The Rules of the Game

When I was thirteen I transferred from a Montessori school to public junior high. In Montessori, I was typically allowed to work independently and didn't have any homework -- this was definitely not the case at the school I transferred to. I had a ton of friends at Montessori but was clueless how to go about making friends at my new school. I had no sense of how junior high worked; everyone was playing an elaborate social game and no one would tell me the rules. The kids had all grown up together and I didn't know any of them. They dressed differently than I did, liked stuff I didn't like, and seemed to regard any association with me as social death. What few friends I could find were also the frequent subjects of mockery: the popular kids would make a show of acting really nice to us on the playground and then laugh about it and expect us to laugh with them. Kids made fun of my last name, my glasses, knocked my books out of my hands, etc. Their greatest weapon was sarcasm ("Of course I'll show you around!" followed by a chorus of laughter): teachers were completely tone-deaf to it, and it stung horribly because I knew that the same words said geniunely would've been an invitation to friendship.

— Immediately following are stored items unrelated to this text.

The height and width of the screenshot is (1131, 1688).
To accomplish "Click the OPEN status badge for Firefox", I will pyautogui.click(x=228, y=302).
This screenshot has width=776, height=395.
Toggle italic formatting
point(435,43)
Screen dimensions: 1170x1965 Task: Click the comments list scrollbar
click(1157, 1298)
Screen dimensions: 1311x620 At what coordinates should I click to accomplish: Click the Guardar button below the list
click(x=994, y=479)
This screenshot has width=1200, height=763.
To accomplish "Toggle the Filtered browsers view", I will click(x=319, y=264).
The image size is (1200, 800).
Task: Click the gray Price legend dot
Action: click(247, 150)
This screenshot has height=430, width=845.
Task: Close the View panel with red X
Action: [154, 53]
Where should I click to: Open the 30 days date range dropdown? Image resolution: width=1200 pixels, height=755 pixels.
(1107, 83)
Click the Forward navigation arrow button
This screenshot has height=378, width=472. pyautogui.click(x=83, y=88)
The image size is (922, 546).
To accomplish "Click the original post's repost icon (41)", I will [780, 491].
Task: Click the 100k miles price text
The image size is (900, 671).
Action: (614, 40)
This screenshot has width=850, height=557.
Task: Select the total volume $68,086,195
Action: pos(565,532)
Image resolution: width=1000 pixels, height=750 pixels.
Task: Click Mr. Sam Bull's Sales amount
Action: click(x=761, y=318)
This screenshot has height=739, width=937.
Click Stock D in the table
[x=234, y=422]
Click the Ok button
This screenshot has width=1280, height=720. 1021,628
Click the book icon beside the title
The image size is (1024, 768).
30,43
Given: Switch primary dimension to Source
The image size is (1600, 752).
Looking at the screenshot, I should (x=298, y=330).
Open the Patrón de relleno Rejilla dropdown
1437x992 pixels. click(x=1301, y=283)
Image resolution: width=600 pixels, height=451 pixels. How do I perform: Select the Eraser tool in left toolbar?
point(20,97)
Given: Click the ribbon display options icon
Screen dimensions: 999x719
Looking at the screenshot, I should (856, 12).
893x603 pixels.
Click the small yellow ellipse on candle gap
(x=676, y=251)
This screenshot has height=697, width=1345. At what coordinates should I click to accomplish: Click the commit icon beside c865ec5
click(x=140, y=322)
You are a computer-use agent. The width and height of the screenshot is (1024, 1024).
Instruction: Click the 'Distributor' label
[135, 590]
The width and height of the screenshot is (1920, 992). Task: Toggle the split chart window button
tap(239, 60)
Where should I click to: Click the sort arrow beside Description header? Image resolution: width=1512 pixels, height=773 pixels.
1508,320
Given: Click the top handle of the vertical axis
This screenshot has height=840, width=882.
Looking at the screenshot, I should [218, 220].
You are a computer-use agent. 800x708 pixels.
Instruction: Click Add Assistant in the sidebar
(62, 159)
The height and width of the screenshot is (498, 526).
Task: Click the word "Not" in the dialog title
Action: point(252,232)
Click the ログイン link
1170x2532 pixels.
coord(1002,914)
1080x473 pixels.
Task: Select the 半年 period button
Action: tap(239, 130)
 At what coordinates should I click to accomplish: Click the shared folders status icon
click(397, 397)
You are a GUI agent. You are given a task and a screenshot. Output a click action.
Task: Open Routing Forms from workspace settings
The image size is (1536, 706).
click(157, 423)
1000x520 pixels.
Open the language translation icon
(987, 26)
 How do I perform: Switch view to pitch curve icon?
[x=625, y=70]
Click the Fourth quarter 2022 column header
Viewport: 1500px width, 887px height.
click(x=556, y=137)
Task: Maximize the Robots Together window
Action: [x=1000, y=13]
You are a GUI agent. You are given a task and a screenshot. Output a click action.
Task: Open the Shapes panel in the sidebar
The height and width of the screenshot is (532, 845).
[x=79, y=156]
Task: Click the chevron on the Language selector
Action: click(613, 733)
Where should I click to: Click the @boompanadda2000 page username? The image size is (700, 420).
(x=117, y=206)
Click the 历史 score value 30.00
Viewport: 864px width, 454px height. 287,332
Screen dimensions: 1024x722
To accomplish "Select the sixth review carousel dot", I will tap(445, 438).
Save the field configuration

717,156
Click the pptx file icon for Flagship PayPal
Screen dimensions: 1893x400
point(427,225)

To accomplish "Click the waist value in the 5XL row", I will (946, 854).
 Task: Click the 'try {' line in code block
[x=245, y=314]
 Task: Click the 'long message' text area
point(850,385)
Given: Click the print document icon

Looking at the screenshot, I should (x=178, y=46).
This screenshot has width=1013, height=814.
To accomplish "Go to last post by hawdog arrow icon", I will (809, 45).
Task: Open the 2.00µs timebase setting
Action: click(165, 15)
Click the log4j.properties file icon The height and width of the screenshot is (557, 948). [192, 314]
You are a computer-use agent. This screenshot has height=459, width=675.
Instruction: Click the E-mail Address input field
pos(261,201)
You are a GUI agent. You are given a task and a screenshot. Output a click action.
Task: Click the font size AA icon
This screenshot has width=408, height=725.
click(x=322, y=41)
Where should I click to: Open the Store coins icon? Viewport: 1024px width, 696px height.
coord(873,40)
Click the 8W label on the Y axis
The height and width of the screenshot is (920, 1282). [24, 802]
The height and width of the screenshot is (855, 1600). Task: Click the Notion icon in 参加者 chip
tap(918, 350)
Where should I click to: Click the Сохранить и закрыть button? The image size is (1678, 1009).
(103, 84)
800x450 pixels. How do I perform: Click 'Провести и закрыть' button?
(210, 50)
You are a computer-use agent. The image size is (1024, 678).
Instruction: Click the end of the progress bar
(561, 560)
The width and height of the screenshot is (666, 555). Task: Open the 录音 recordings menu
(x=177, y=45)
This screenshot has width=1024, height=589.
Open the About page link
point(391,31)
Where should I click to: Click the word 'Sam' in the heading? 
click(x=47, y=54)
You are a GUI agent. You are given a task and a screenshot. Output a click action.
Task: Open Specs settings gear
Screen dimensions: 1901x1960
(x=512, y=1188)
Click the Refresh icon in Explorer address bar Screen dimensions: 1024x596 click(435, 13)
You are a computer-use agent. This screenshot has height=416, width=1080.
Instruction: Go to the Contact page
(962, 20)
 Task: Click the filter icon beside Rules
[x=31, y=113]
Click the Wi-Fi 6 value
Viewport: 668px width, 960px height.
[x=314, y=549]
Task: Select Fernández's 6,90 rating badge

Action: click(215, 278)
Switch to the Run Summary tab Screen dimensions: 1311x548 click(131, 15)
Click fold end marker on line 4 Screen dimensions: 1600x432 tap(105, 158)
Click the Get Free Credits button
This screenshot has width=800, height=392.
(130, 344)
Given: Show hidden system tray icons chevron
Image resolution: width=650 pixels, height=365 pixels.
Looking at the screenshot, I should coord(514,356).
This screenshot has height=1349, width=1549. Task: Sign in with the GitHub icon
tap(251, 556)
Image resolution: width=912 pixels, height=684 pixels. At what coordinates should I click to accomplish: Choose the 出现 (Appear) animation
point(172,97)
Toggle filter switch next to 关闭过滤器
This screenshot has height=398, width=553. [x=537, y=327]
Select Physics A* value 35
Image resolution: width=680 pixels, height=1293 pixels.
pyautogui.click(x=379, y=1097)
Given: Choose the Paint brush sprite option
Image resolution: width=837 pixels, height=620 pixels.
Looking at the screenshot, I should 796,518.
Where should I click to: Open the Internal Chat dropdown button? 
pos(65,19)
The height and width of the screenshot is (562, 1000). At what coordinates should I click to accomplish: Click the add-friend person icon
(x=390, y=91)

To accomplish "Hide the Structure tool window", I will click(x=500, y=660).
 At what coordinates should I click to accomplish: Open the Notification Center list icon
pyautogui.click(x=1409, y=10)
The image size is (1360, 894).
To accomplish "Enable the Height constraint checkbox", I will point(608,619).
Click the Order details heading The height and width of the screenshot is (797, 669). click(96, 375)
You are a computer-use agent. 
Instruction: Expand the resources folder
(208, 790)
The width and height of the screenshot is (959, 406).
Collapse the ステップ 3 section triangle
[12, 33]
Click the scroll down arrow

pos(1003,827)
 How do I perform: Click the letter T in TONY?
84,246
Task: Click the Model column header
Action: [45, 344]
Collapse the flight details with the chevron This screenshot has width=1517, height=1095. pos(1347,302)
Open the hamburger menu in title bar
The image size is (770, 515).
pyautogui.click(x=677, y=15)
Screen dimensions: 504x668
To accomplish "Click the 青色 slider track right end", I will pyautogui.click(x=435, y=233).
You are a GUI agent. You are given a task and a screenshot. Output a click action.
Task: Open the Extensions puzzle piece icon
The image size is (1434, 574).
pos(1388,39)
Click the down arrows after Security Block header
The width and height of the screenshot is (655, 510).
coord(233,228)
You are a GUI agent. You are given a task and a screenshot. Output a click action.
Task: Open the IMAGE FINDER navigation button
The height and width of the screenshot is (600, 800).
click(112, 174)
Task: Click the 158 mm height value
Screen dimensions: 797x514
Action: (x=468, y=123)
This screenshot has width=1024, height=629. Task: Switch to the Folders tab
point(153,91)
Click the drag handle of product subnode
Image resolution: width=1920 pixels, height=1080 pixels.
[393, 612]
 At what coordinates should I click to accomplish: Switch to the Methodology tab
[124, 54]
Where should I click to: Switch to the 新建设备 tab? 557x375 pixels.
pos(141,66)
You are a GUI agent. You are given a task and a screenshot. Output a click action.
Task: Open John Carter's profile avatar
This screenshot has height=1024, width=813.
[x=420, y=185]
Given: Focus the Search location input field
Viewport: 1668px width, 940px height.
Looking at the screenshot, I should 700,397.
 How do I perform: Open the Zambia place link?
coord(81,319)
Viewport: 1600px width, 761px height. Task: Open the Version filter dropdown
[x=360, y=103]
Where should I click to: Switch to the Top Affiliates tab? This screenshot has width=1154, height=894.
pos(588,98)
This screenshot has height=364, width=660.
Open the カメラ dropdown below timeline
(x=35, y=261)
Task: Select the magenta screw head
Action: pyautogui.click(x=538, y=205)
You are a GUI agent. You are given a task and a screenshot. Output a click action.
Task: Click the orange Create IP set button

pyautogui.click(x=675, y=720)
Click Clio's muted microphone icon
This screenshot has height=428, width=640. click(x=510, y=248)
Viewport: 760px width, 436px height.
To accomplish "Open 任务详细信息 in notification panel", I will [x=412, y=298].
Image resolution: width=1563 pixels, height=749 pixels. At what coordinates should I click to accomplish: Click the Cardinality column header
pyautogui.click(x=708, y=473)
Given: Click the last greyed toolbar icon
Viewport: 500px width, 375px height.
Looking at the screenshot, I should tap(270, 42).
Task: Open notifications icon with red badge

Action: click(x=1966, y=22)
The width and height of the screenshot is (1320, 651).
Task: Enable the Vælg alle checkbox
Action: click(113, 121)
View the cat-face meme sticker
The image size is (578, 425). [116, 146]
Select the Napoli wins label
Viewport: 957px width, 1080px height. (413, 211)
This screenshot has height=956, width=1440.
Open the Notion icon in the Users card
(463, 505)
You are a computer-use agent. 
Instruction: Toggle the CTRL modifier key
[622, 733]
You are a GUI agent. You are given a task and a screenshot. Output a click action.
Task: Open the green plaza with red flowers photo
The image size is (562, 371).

Not only was I unclear on the social rules of the game, I wasn't clear on the academic rules, either. I skipped gym because that was where I got made fun of the most (I was "hopeless and pathetic," a slow runner lacking hand-eye coordination and the ability to perform under pressure). Skipping gym landed me in detention; skipping lunch and eating my sandwich in the bathroom had similar repercussions. If the principal hadn't been sensitive to my situation, my many detentions would've snowballed into a suspension or two.

High school was worse. I'm still convinced I could feel every second of those four years. The sarcasm continued, often in tones of disgust. There was some antisemitic stuff tossed in the mix, too. I was featured on a blog called "Kids Who Suck" -- a couple of kids started the rumor that I'd performed sexual favors for a certain English teacher in order to get into a competitive university. When I told the dean about the online harassment, he told me he couldn't do anything -- it was "outside the school's jurisdiction." Playing dodgeball or floor hockey in gym was a hellish and humiliating experience, especially since no one was above taking potshots at me. By now I knew how to play the game well enough that skipping was out of the question; I convinced the gym teacher that I had some fictional peripheral vision problem that kept me from playing team sports, forged the doctor's note, and was allowed to walk the track on my own. I graduated high school with a permanent record that included the maximum amount of excused absences and a pretty high detention count.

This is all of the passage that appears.